In the world of tattoos, knowing what you want is the most important thing. A close second (maybe even a tie) is doing extensive research so that you can choose the right artist. If you know exactly what you want your tattoo to look like, you’ll be able to find an artist whose style is tailored to your piece. You may have to travel, but it’s oh so worth it.
Personally, I believe you can never do too much research. I used to think that it didn’t matter what tattoo shop you walked into. That you could just pick one, and whoever worked there could give you whatever design you wanted. It’s a lot more complex than that.
Tattooing is a legitimate art form that makes new advances all the time. The depths of the three-deminsionality you can attain now can be scary life-like. Styles include Old School/Traditional, New School, Color, Black and Grey, Lettering and more.
Going into your appointment, you should be prepared. Bring in pictures, and possibly even draw up designs. If you’re getting lettering, please make sure that it’s spelled correctly. Know exactly where you want it placed, but have a backup plan in the rare case that your placement is impossible (sometimes the tattoo artist knows best). I can not emphasize this point enough, do not be afraid to speak up if the stencil is not exactly what you want. This is where the “speak now or forever hold your ink” aspect comes in. That placement that feels just slightly off, or that small curve that’s just a bit too much that you convince yourself is “good enough” will taunt and torment you for the rest of your life. A professional artist will understand. Just don’t be a jerk about it, there’s no need.
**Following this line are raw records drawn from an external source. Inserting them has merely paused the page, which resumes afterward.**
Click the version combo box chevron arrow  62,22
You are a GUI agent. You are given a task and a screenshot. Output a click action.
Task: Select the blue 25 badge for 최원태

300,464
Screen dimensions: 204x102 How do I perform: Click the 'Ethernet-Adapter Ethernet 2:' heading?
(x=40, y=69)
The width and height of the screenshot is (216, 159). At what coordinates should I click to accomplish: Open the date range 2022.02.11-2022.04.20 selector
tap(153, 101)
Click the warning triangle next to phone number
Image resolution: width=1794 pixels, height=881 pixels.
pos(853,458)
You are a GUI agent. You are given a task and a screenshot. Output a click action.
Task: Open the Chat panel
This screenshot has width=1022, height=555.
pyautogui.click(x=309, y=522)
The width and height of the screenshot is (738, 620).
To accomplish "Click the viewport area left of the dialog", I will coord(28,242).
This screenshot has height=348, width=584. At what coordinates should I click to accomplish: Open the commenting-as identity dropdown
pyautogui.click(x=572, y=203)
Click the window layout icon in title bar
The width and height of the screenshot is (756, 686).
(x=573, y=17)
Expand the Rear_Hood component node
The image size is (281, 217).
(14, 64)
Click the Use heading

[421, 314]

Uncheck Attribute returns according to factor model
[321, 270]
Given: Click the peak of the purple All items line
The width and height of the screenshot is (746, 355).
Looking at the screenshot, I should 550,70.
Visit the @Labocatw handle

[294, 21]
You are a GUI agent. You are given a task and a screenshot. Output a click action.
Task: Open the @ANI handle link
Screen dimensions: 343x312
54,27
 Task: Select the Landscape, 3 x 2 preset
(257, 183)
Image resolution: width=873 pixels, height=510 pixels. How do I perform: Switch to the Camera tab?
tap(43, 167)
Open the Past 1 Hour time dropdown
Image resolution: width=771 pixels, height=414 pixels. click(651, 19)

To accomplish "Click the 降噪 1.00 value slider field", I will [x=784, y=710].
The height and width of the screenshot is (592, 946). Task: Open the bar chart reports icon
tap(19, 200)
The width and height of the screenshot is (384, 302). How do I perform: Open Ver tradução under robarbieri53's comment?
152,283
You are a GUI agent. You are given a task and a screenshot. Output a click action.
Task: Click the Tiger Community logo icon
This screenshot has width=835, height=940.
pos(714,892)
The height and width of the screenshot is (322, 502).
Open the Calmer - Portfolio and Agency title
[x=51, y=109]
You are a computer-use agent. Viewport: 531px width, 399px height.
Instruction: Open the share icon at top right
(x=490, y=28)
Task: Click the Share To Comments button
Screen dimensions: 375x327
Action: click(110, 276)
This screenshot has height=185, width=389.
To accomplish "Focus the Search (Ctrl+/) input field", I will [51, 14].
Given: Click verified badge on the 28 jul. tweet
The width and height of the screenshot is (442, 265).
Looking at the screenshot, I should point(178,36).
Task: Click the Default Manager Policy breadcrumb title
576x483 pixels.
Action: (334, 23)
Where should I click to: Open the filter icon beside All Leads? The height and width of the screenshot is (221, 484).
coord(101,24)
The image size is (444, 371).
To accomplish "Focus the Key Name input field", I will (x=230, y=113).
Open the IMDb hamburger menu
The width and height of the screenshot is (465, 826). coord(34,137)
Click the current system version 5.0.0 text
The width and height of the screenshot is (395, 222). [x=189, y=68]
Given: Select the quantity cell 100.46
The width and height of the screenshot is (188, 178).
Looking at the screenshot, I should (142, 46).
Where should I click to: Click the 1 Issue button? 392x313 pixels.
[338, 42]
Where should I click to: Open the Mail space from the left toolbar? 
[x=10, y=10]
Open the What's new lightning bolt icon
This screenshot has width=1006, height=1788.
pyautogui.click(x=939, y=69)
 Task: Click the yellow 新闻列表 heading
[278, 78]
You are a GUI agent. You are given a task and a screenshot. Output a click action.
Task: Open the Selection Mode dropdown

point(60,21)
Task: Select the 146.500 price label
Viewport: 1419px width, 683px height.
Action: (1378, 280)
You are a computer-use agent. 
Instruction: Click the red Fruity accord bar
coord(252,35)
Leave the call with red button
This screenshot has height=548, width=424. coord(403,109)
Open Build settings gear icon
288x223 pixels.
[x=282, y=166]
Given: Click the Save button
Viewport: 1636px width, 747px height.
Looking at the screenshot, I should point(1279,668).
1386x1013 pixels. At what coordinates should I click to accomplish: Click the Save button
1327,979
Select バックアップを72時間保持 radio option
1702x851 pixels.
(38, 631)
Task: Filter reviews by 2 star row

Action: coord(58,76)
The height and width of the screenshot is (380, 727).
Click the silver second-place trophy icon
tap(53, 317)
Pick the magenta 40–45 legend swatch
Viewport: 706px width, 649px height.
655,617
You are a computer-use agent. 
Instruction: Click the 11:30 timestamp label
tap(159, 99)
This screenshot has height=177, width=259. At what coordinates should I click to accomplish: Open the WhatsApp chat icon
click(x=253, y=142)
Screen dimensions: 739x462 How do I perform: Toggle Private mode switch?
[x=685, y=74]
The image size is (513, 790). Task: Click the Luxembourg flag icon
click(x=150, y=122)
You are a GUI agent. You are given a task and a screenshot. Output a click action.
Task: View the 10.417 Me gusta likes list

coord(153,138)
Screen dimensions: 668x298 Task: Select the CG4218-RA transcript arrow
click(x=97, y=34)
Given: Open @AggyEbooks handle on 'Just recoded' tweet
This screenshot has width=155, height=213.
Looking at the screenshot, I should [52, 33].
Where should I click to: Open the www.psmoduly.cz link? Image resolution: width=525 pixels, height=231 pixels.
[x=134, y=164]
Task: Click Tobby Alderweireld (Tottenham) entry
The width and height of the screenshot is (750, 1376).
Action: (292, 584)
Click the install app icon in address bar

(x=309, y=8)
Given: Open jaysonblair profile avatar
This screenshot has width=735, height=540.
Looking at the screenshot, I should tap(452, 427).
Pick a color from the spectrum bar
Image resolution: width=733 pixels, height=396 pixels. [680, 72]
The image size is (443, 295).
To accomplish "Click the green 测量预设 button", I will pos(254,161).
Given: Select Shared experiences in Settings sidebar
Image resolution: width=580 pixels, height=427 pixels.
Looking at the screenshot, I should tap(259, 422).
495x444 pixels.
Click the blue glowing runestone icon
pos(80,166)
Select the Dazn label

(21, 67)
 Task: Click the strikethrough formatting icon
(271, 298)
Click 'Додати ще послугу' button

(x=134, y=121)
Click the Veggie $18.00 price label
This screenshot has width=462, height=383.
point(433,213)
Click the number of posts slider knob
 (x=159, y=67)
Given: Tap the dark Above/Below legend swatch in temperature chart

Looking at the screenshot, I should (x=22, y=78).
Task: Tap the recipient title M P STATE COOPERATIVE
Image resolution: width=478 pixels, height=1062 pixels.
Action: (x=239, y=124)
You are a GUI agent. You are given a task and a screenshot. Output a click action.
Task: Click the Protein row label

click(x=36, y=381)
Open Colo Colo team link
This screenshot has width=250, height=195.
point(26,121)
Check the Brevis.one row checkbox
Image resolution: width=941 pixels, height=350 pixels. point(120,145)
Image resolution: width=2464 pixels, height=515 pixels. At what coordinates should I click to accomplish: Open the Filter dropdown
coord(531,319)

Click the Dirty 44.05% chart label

I got my first tattoo just over two months ago. It’s a quote from Stephen Chbosky’s The Perks of Being a Wallflower. It says “we accept the love we think we deserve.” (Pictured.) It’s on my left forearm, just below the crook of my elbow, and is in my handwriting. I knew I wanted it eight years before I got it. I tried taking the plunge nine months earlier when Garrett sat for a six hour session for a tattoo that he’d dreamed of for years (shown in the featured image on this post.) The problem was, no one I talked to could do it the way I wanted. So I had to walk away and come back to it at a later date. It happens! Now I have a beautiful tattoo with clean line work, and I could not be happier.
Just be smart with your ink, or you could end up with something that resembles a kindergartener’s crayon drawing of your uncle’s aunt’s second cousin once removed. Thank God for good coverups!